Dataset excerpt
Start

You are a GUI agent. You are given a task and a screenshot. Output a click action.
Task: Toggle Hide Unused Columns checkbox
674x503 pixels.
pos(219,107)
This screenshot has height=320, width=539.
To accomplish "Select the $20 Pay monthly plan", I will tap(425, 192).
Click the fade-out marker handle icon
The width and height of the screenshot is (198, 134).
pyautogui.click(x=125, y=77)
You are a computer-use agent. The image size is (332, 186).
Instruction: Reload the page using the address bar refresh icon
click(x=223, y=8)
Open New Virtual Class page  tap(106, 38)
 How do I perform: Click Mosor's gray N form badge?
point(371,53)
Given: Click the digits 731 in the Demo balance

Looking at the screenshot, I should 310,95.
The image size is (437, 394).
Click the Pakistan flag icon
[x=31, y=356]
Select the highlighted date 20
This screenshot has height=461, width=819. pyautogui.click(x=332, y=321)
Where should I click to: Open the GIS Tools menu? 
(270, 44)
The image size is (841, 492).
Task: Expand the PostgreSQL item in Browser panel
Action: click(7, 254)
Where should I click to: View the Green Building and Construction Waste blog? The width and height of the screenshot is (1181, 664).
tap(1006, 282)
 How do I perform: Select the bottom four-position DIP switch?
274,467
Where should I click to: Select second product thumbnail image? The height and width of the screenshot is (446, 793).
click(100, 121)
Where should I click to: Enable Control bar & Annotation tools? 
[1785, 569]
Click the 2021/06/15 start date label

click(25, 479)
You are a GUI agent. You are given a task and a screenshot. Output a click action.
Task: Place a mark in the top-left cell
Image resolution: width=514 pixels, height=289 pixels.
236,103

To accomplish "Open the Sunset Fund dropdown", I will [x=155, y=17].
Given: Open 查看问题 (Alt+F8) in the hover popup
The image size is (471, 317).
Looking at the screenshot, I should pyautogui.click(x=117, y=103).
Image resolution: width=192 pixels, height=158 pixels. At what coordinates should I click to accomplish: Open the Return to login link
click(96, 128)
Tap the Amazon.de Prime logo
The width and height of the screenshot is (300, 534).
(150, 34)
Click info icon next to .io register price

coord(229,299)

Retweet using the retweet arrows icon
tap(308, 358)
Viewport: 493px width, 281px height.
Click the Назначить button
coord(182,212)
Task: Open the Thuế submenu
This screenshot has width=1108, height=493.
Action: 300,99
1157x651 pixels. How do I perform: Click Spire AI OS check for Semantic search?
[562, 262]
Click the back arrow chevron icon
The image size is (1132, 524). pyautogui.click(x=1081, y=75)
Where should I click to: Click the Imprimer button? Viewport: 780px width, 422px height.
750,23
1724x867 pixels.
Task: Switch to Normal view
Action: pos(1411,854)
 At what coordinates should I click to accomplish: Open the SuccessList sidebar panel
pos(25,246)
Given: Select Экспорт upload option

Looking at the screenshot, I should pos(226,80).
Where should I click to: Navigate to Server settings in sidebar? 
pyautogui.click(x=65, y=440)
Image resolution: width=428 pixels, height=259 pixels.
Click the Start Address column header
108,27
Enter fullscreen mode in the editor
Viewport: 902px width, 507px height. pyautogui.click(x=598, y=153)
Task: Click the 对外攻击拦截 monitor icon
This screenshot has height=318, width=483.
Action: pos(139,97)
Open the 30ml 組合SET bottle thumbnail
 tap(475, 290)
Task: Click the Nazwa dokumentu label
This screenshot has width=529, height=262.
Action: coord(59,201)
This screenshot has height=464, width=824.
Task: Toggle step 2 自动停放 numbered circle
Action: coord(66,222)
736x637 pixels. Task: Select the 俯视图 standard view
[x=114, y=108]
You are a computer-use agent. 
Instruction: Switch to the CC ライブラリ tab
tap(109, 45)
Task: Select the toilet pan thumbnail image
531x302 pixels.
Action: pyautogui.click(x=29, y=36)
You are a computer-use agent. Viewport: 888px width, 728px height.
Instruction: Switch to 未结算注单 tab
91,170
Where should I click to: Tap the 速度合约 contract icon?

End

STATED TASK:
Copy out all the rows above, substituting "screen-control agent" for each occurrence of "computer-use agent" and changing nothing else.

THE COMPLETED TASK:
You are a GUI agent. You are given a task and a screenshot. Output a click action.
Task: Toggle Hide Unused Columns checkbox
674x503 pixels.
pos(219,107)
This screenshot has height=320, width=539.
To accomplish "Select the $20 Pay monthly plan", I will tap(425, 192).
Click the fade-out marker handle icon
The width and height of the screenshot is (198, 134).
pyautogui.click(x=125, y=77)
You are a screen-control agent. The image size is (332, 186).
Instruction: Reload the page using the address bar refresh icon
click(x=223, y=8)
Open New Virtual Class page  tap(106, 38)
 How do I perform: Click Mosor's gray N form badge?
point(371,53)
Given: Click the digits 731 in the Demo balance

Looking at the screenshot, I should 310,95.
The image size is (437, 394).
Click the Pakistan flag icon
[x=31, y=356]
Select the highlighted date 20
This screenshot has height=461, width=819. pyautogui.click(x=332, y=321)
Where should I click to: Open the GIS Tools menu? 
(270, 44)
The image size is (841, 492).
Task: Expand the PostgreSQL item in Browser panel
Action: click(7, 254)
Where should I click to: View the Green Building and Construction Waste blog? The width and height of the screenshot is (1181, 664).
tap(1006, 282)
 How do I perform: Select the bottom four-position DIP switch?
274,467
Where should I click to: Select second product thumbnail image? The height and width of the screenshot is (446, 793).
click(100, 121)
Where should I click to: Enable Control bar & Annotation tools? 
[1785, 569]
Click the 2021/06/15 start date label

click(25, 479)
You are a GUI agent. You are given a task and a screenshot. Output a click action.
Task: Place a mark in the top-left cell
Image resolution: width=514 pixels, height=289 pixels.
236,103

To accomplish "Open the Sunset Fund dropdown", I will [x=155, y=17].
Given: Open 查看问题 (Alt+F8) in the hover popup
The image size is (471, 317).
Looking at the screenshot, I should pyautogui.click(x=117, y=103).
Image resolution: width=192 pixels, height=158 pixels. At what coordinates should I click to accomplish: Open the Return to login link
click(96, 128)
Tap the Amazon.de Prime logo
The width and height of the screenshot is (300, 534).
(150, 34)
Click info icon next to .io register price

coord(229,299)

Retweet using the retweet arrows icon
tap(308, 358)
Viewport: 493px width, 281px height.
Click the Назначить button
coord(182,212)
Task: Open the Thuế submenu
This screenshot has width=1108, height=493.
Action: 300,99
1157x651 pixels. How do I perform: Click Spire AI OS check for Semantic search?
[562, 262]
Click the back arrow chevron icon
The image size is (1132, 524). pyautogui.click(x=1081, y=75)
Where should I click to: Click the Imprimer button? Viewport: 780px width, 422px height.
750,23
1724x867 pixels.
Task: Switch to Normal view
Action: pos(1411,854)
 At what coordinates should I click to accomplish: Open the SuccessList sidebar panel
pos(25,246)
Given: Select Экспорт upload option

Looking at the screenshot, I should pos(226,80).
Where should I click to: Navigate to Server settings in sidebar? 
pyautogui.click(x=65, y=440)
Image resolution: width=428 pixels, height=259 pixels.
Click the Start Address column header
108,27
Enter fullscreen mode in the editor
Viewport: 902px width, 507px height. pyautogui.click(x=598, y=153)
Task: Click the 对外攻击拦截 monitor icon
This screenshot has height=318, width=483.
Action: pos(139,97)
Open the 30ml 組合SET bottle thumbnail
 tap(475, 290)
Task: Click the Nazwa dokumentu label
This screenshot has width=529, height=262.
Action: coord(59,201)
This screenshot has height=464, width=824.
Task: Toggle step 2 自动停放 numbered circle
Action: coord(66,222)
736x637 pixels. Task: Select the 俯视图 standard view
[x=114, y=108]
You are a screen-control agent. 
Instruction: Switch to the CC ライブラリ tab
tap(109, 45)
Task: Select the toilet pan thumbnail image
531x302 pixels.
Action: pyautogui.click(x=29, y=36)
You are a screen-control agent. Viewport: 888px width, 728px height.
Instruction: Switch to 未结算注单 tab
91,170
Where should I click to: Tap the 速度合约 contract icon?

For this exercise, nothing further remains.